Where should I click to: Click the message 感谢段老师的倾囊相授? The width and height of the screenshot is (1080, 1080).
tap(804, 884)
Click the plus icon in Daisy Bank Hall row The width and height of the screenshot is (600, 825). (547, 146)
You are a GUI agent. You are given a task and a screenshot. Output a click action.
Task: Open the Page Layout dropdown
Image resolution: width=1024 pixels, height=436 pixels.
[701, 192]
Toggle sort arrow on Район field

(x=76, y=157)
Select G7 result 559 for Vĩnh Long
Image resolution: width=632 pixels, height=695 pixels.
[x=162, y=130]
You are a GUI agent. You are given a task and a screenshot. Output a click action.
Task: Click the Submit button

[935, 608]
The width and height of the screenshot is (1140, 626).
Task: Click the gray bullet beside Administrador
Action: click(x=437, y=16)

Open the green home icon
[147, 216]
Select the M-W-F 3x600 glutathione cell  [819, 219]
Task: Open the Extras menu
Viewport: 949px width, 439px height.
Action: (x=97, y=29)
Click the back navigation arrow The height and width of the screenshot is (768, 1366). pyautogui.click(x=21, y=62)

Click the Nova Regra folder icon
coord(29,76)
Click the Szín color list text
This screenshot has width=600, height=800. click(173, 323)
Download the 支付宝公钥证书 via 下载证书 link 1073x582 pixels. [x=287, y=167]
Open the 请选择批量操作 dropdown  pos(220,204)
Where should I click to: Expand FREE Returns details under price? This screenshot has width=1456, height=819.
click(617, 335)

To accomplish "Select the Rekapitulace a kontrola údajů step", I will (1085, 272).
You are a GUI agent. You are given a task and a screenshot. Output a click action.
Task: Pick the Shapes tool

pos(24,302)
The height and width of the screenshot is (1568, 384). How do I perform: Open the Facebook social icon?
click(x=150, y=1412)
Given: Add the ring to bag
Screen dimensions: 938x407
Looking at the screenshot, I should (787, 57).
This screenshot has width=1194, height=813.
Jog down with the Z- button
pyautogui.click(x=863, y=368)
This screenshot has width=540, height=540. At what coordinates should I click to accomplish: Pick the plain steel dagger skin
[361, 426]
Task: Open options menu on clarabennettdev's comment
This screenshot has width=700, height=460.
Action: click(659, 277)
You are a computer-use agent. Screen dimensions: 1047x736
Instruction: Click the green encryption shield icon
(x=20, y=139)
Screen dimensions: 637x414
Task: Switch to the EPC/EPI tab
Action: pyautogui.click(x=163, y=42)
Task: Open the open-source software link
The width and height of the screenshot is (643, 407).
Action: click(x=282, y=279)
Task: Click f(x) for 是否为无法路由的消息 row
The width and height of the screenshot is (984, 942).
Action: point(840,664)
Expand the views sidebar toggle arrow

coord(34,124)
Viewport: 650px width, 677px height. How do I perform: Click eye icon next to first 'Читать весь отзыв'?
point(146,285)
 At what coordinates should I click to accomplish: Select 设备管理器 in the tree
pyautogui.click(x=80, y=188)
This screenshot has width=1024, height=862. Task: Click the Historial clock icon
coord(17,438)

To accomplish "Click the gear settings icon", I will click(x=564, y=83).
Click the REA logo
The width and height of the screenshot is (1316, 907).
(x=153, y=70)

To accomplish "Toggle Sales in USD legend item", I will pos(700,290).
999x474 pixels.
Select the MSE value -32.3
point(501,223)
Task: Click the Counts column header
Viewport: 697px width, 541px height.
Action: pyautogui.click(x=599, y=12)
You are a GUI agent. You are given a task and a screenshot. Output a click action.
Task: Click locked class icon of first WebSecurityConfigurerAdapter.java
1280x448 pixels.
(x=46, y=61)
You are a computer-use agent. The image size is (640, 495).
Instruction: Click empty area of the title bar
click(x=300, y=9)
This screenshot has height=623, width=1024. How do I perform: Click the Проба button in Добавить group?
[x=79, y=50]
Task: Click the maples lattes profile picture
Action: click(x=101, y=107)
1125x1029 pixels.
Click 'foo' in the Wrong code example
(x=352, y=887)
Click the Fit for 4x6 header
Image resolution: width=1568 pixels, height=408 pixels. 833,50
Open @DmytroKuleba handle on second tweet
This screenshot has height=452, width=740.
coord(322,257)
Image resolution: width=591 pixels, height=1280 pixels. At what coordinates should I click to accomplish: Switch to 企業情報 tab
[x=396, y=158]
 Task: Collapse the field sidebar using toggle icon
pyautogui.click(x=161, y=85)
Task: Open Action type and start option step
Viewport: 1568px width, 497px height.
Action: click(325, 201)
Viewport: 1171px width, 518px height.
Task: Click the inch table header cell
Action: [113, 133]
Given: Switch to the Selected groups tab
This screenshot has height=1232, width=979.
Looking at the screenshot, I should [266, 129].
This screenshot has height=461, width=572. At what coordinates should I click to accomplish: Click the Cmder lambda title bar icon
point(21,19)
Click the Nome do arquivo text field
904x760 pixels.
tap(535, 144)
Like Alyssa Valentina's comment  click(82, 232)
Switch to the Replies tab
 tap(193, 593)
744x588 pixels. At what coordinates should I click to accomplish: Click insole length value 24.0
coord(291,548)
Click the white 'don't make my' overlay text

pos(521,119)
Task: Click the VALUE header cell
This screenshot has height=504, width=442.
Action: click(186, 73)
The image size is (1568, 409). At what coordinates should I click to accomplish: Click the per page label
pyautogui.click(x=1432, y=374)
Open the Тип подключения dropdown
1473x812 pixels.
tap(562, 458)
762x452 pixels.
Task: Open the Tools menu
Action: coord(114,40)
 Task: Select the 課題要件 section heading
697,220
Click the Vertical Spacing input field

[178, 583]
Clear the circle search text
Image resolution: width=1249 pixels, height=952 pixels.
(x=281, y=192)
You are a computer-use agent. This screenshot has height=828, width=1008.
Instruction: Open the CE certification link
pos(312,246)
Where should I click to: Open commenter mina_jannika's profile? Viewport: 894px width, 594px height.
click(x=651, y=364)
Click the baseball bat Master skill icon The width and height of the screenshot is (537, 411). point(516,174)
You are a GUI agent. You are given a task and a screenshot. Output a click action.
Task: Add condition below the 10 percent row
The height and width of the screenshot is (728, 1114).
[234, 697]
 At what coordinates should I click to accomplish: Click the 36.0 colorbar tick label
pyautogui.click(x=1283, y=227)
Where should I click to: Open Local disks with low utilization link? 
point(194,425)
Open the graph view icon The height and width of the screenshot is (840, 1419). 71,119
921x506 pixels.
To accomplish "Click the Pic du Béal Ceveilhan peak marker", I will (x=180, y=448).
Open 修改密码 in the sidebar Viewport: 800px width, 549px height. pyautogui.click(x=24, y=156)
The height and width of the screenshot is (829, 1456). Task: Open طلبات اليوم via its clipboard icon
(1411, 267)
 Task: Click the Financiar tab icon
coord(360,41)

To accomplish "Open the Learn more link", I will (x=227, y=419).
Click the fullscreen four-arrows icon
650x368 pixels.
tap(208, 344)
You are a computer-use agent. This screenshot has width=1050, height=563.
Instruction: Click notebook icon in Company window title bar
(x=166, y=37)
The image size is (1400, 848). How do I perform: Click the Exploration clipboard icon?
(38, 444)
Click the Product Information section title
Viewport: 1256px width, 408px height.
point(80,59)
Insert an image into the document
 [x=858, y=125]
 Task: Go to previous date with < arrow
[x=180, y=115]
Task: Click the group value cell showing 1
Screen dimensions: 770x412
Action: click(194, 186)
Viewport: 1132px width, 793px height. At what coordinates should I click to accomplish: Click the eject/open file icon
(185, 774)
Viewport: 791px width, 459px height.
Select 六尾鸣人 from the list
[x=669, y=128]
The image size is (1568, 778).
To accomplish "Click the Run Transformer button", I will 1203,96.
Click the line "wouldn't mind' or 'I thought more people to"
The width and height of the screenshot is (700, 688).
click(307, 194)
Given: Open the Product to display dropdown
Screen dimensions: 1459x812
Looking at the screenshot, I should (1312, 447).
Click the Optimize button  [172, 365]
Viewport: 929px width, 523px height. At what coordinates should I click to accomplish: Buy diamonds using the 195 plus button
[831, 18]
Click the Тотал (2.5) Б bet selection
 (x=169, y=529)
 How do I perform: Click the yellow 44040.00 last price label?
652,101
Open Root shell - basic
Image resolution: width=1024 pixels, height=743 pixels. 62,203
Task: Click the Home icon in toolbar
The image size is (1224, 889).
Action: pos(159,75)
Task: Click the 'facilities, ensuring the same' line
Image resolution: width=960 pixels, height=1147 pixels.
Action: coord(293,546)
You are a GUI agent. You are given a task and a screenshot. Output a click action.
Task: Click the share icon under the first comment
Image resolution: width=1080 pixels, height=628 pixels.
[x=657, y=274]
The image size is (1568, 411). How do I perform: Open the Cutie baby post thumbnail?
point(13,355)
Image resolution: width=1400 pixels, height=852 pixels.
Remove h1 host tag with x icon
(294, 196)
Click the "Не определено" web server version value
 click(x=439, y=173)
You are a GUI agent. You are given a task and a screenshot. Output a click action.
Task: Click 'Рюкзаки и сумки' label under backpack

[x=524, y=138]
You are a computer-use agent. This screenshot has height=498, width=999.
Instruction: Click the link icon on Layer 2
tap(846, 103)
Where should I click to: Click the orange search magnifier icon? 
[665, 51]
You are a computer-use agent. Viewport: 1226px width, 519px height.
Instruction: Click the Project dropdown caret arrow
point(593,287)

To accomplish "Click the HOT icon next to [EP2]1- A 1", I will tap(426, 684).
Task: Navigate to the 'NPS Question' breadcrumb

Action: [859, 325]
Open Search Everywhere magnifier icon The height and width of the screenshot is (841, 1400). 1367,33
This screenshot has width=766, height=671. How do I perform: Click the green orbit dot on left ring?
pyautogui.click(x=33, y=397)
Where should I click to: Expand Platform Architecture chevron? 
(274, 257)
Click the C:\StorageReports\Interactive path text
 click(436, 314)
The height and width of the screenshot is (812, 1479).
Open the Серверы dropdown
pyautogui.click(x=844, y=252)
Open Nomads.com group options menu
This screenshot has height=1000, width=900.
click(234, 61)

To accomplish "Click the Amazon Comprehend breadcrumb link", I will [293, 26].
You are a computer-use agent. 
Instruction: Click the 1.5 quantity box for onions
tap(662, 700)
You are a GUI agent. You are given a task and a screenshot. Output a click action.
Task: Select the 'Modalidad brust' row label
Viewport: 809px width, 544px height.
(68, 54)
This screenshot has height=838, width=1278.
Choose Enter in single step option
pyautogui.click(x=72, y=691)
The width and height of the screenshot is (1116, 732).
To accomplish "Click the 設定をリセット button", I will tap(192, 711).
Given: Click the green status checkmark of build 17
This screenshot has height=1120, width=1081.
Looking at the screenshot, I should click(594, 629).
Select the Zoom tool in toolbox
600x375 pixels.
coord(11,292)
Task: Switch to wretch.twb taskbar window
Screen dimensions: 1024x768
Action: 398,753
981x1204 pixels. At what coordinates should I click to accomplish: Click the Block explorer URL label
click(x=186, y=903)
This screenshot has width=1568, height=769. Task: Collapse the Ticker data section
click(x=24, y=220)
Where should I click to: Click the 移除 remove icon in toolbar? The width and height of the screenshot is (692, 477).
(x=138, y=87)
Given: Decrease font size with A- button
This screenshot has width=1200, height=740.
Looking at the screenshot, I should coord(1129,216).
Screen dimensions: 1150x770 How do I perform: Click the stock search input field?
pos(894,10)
# # # # # # #
▶ Work task: Whenever a line of the listing above holds the word "Product", copy that line.

▶ Expected answer:
Click the Product Information section title
Given: Open the Product to display dropdown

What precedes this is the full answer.